---------- DATA EXTRACT ----------

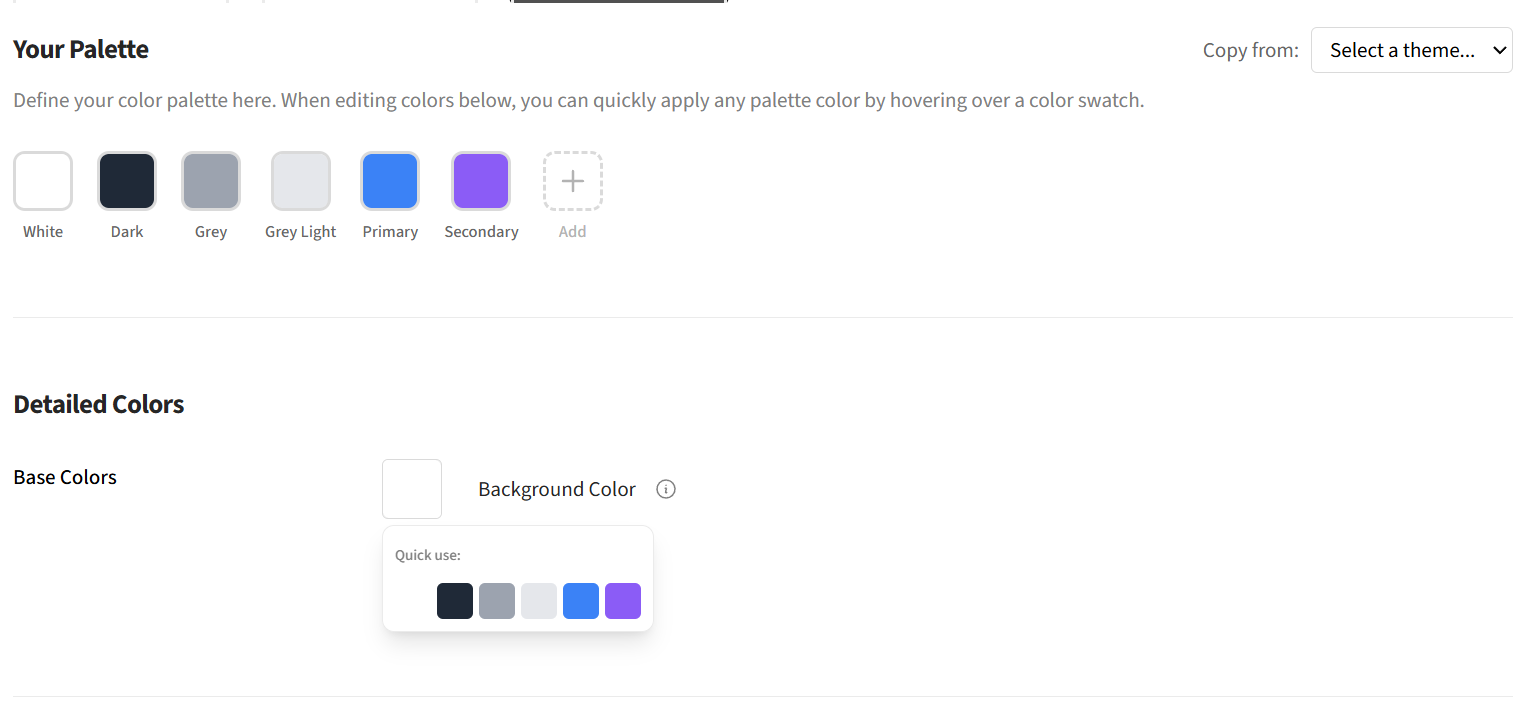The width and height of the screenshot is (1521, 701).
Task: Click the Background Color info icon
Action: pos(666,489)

----------
---------- DATA EXTRACT ----------

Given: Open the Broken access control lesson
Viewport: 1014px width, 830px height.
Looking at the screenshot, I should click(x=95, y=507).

----------

Copy word for word the lines from the one containing "The width and" through the one containing "Action: pos(666,489)", leaving out the pictures.

▸ SOLUTION BELOW
The width and height of the screenshot is (1521, 701).
Task: Click the Background Color info icon
Action: pos(666,489)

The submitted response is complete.